Could you reproduce, from the records below, everything from the line with "The height and" down to the line with "Open the Действия dropdown menu", keeping both of those lines and changing nothing?

### [Dataset entries]
□ □ □

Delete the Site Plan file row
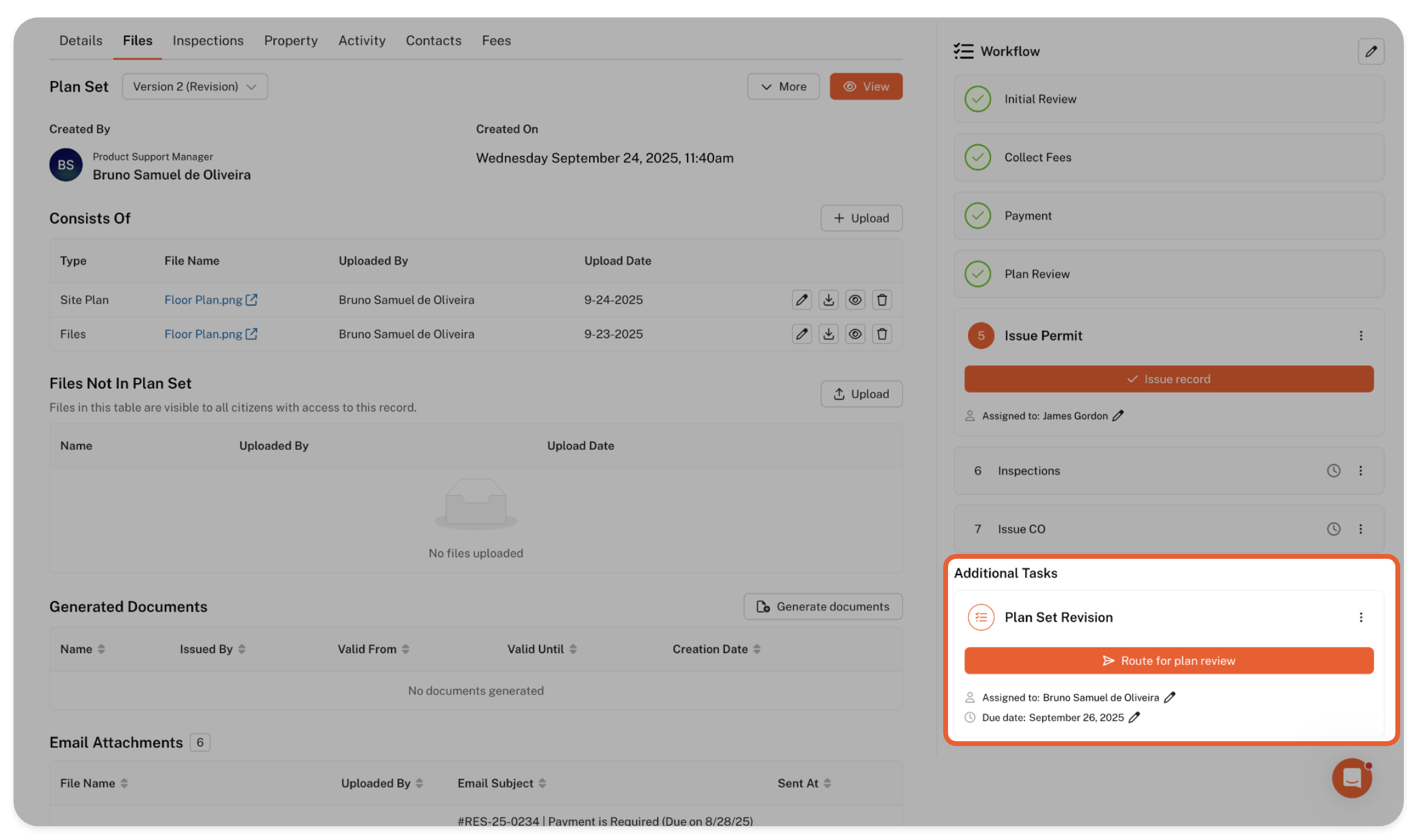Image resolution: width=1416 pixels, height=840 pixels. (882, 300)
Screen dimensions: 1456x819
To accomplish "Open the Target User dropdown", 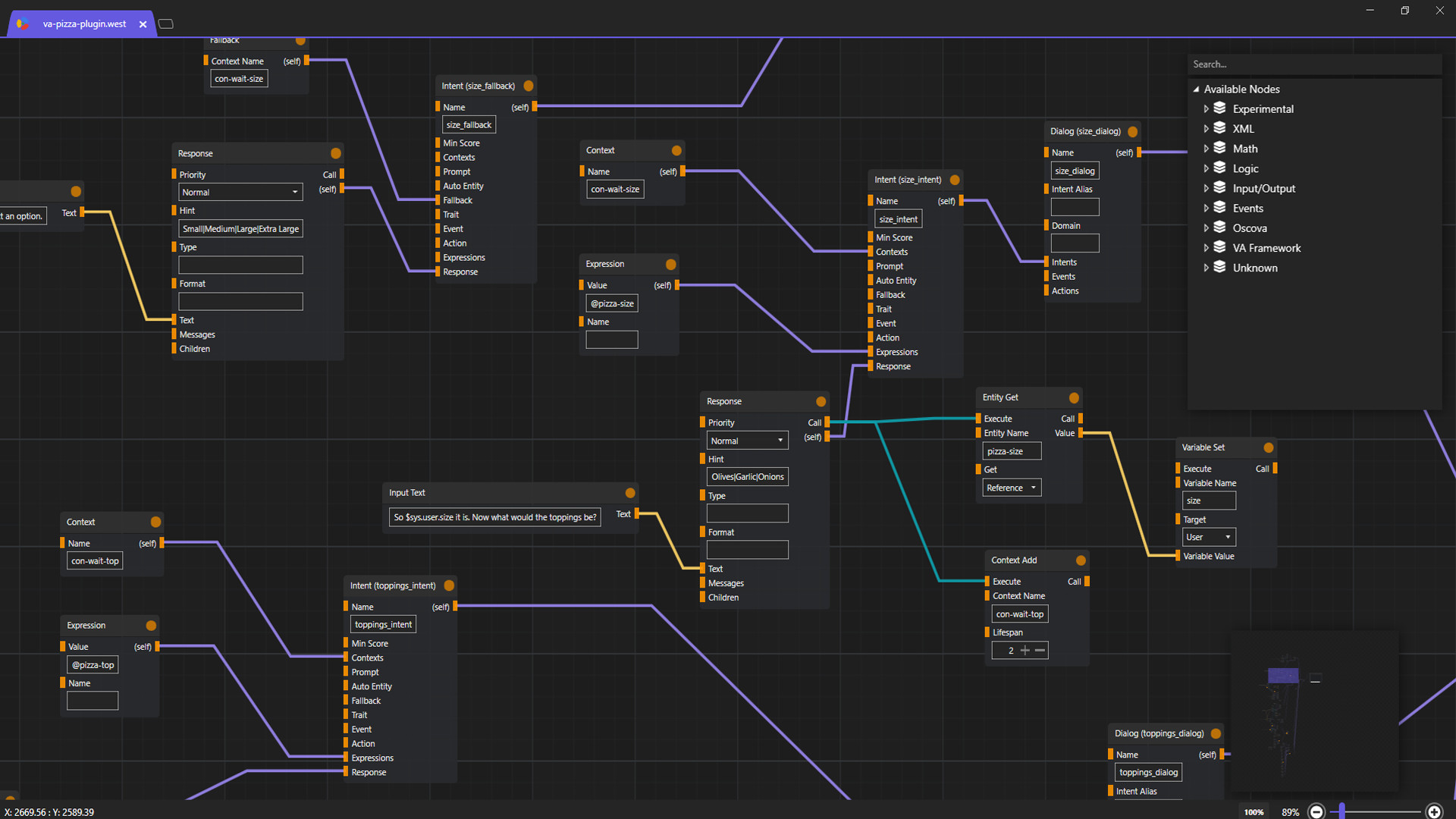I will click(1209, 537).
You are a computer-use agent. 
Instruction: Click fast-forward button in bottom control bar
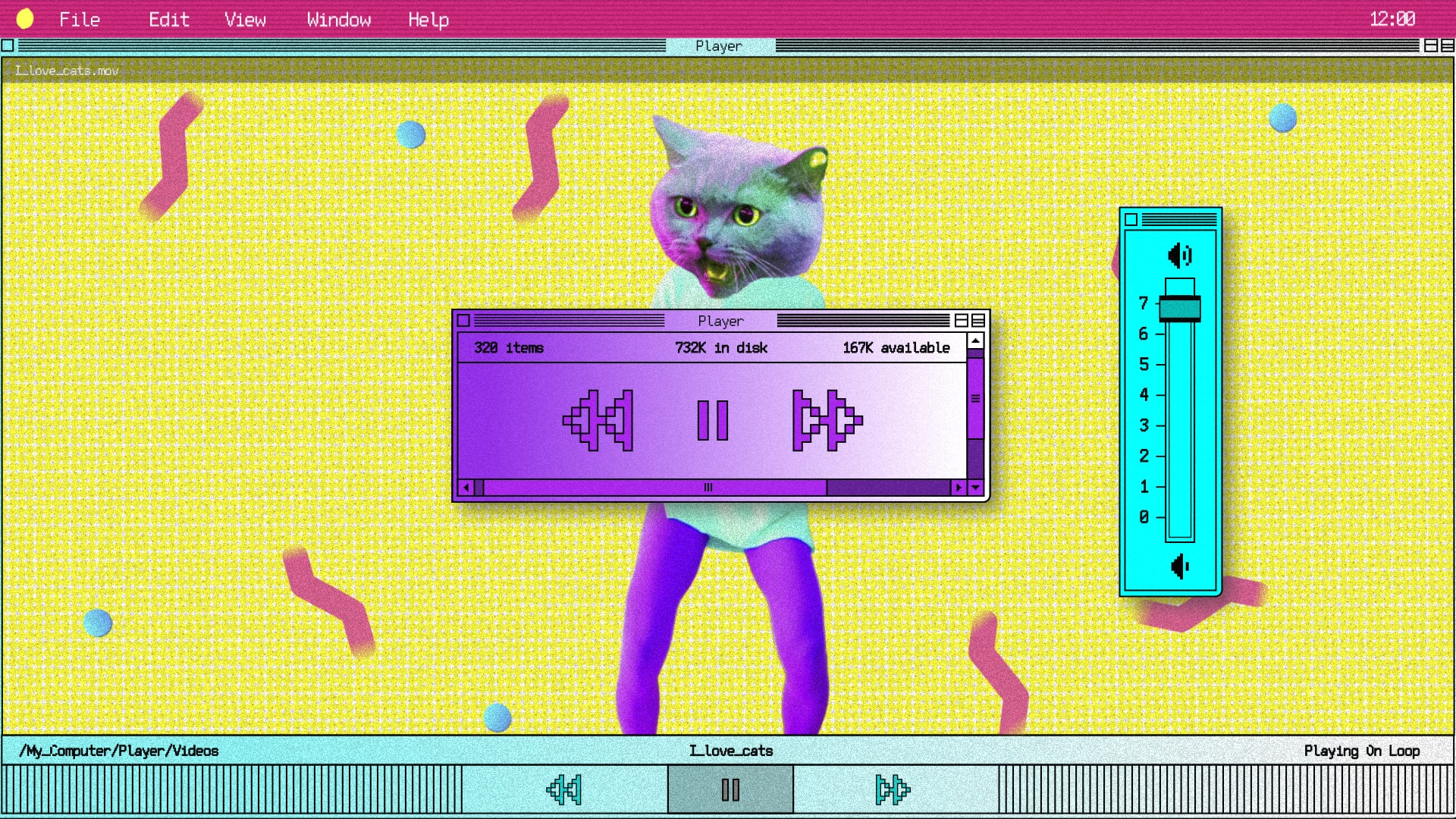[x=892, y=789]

□ □ □

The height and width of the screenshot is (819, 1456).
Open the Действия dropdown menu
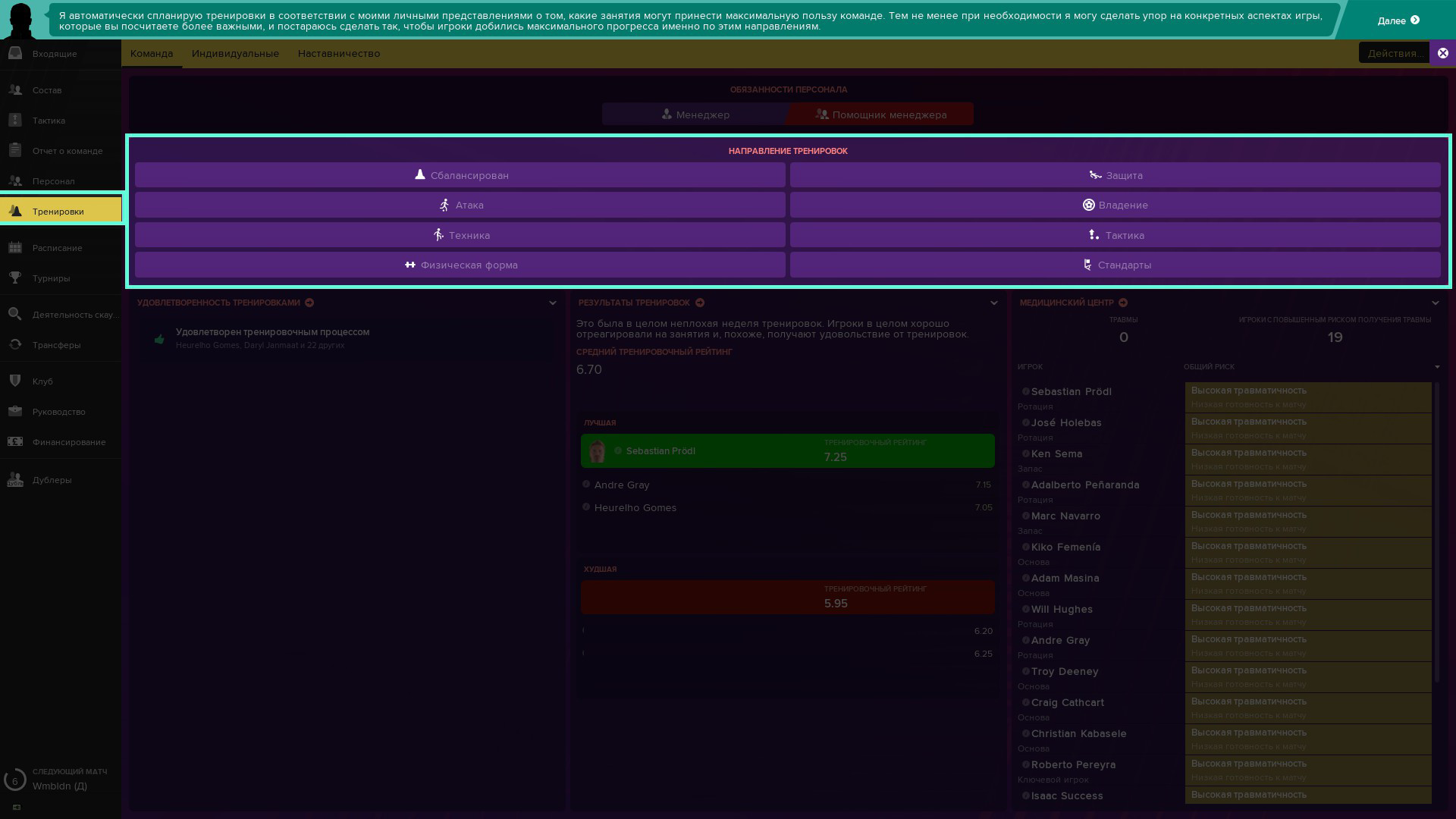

□ □ □

### [Result of this task]
The height and width of the screenshot is (819, 1456).
Open the Действия dropdown menu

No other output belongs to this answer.